Desde que nos levantamos hasta que nos vamos a dormir, estamos expuestos a todo tipo de publicidades, ya sea por carteles en la calle, la televisión, internet, redes sociales; donde sea te las vas a encontrar. Vayamos donde vayamos, hoy en día, estamos destinados a recibir impactos publicitarios. Pero… ¿Somos conscientes de cuantas publicidades nos pasan por enfrente en un mismo día?
Recibimos impactos publicitarios a través de diferentes soportes físicos y audiovisuales. Para esto hay distintas formas que usan las marcas para aumentar las ventas de sus servicios, mejorar la visibilidad de su marca y conseguir ser conocidos fuertemente por el mundo de las redes sociales. Para ello deben ser creativas e innovadoras y así llamar la atención del cliente e influenciarnos a la hora de decidir entre su marca u otra, como finalmente en la compra. Son distintas las formas de marketing que deciden utilizar las empresas, algunas son exteriores, es decir aquellas que se encuentran en lugares públicos y se dirigen a un público indeterminado, y otras digitales, donde usan el internet para comercializarse.
Por un lado , algunas marcas exponen publicidades en las paradas de los colectivos, utilizan diseños llamativos en las bolsas, en los automóviles y hasta en los medios aéreos. Como también, rotulos enormes y luminosos para que sean vistos de noche o pinturas ingeniosas en la calle, algunas de estas estrategias se conocen como “Street Marketing”.

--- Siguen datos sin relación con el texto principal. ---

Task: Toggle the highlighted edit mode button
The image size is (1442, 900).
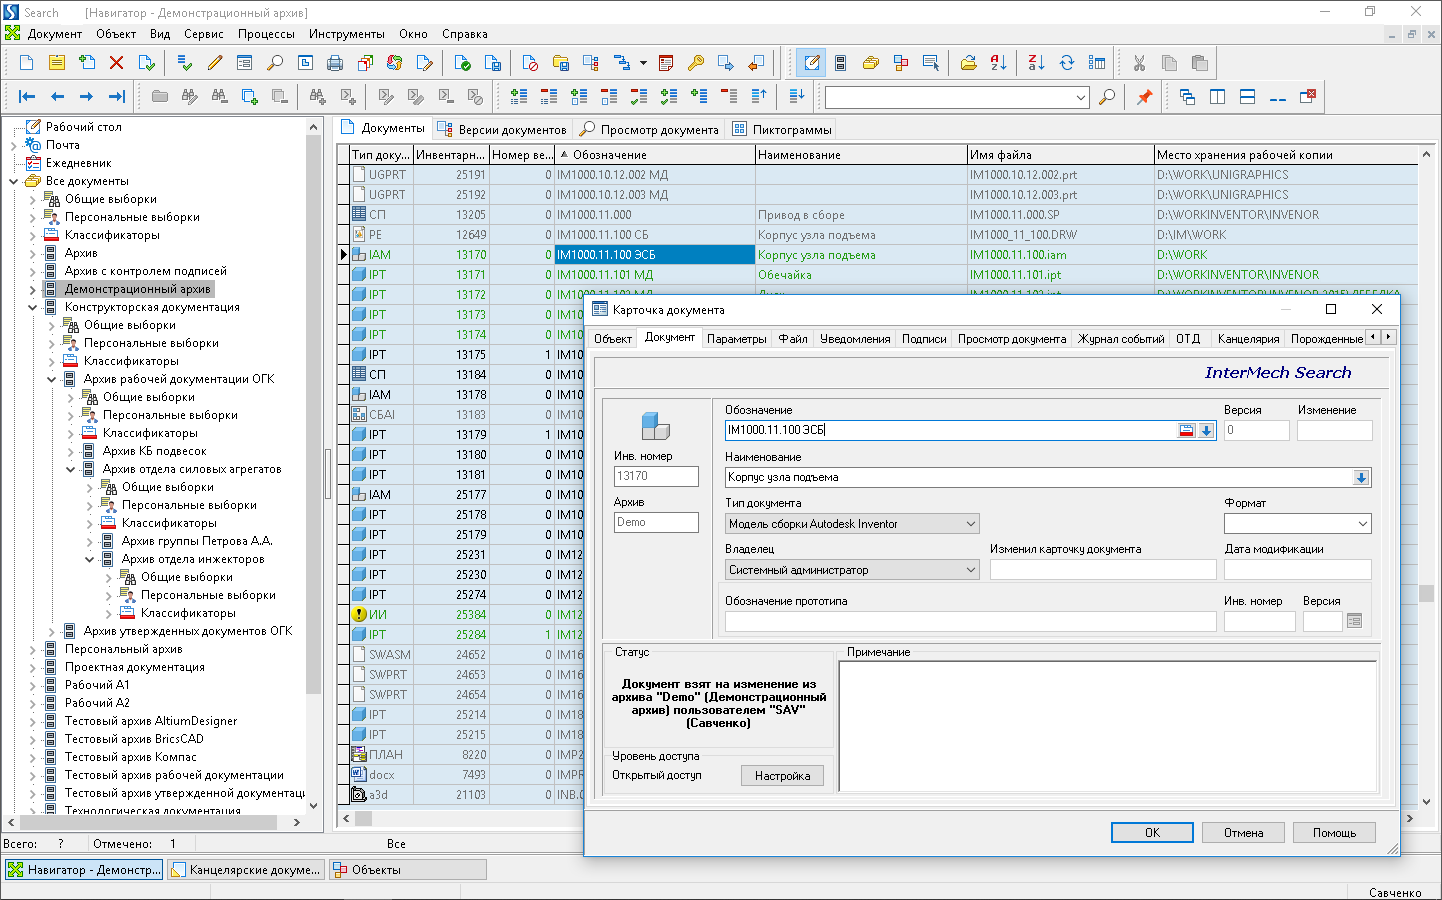Action: [811, 63]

Por otro lado, todas aquellas técnicas nombradas anteriormente y otras del mundo off-line son imitadas y traducidas a un nuevo mundo, el mundo online. Es decir, que las publicidades aparecen también en las redes sociales, con distintas estrategias y fotografías o videos altamente creativos demostrando la esencia de su producto, que impactan diariamente en las personas.
Estas son unas de las pocas técnicas que se usan para generar publicidades impactantes, donde las empresas invierten una gran cantidad de sus recursos en promoción de los mismos, con el fin de generar impacto, recordación y mayor consumo de sus productos. Ahora si, volviendo a la pregunta inicial, cuántas de estas publicidades nos impactan en un dia. Diversos estudios demuestran que cualquier persona que viva en una ciudad recibe aproximadamente 3.000 impactos publicitarios al día; esto significa que son más de un millón al año. Seguramente, no lo hayas notado, ya que al final del día, tan solo se quedan en tu cabeza el 12% de las publicidades. De esos 3.000 impactos, los más efectivos son los 90 recibidos por televisión, que constituyen el 50% de todos los recordados por el consumidor.
Como podemos ver, a través de éstas y otras estadísticas se comprobó la eficacia de la publicidad en la acción comercial del mercado. La publicidad influye en la vida cotidiana de todos, en especial en nosotros, los adolescentes, no solo porque somos más vulnerables y fáciles de convencer, pero también por la gran cantidad de horas que hacemos volar nuestros pulgares sobre la pantalla de los celulares. Se calcula que recibimos por lo menos, al alrededor de 250 impactos publicitarios en un mismo día y nada más que a través de las redes sociales, entre ellas Instagram, Twitter, Facebook, YouTube y Snapchat.
La relación entre la publicidad y los adolescentes son los modelos de referencia que se utilizan para mostrar los anuncios, en los productos que se quieren vender. Es decir, nosotros está íntimamente relacionados con la búsqueda constante de una identidad. De esta forma, la publicidad genera motivación, que un consumidor adolescente no compra productos por su valor utilitario; por ende compramos para satisfacer a nuestras soluciones a un problema determinado. Aún más importante la gran mayoría de publicidades muestran que para tener éxito, es decir ser deseado, reconocido o hasta para conseguir ‘ese producto’ hay que ser casi perfecto estéticamente. De esta manera, no sólo consumimos los productos, sino que fundamentalmente las imágenes y los valores que son demostrados a través de las miles de publicidades que nos impactan. En base a esto, compartimos gustos por las mismas marcas. Cuando compran una gaseosa preferimos Coca-Cola, cuando elegimos comida rápida se trata de McDonald’s, si son zapatillas queremos Nike o Adidas y si son móviles estamos generalmente entre Apple y Samsung.